Each line of the material below needs to be returned exactly as written.

Available records ▸
+-------+
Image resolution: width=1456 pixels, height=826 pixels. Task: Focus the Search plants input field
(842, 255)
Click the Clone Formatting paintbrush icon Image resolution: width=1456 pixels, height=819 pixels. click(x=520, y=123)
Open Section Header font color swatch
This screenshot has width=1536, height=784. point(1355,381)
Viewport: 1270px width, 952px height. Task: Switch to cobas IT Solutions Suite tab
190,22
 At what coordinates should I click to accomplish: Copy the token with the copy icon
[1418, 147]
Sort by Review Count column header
+-------+
Task output ▸
Image resolution: width=1456 pixels, height=826 pixels. Task: Focus the Search plants input field
(842, 255)
Click the Clone Formatting paintbrush icon Image resolution: width=1456 pixels, height=819 pixels. click(x=520, y=123)
Open Section Header font color swatch
This screenshot has width=1536, height=784. point(1355,381)
Viewport: 1270px width, 952px height. Task: Switch to cobas IT Solutions Suite tab
190,22
 At what coordinates should I click to accomplish: Copy the token with the copy icon
[1418, 147]
Sort by Review Count column header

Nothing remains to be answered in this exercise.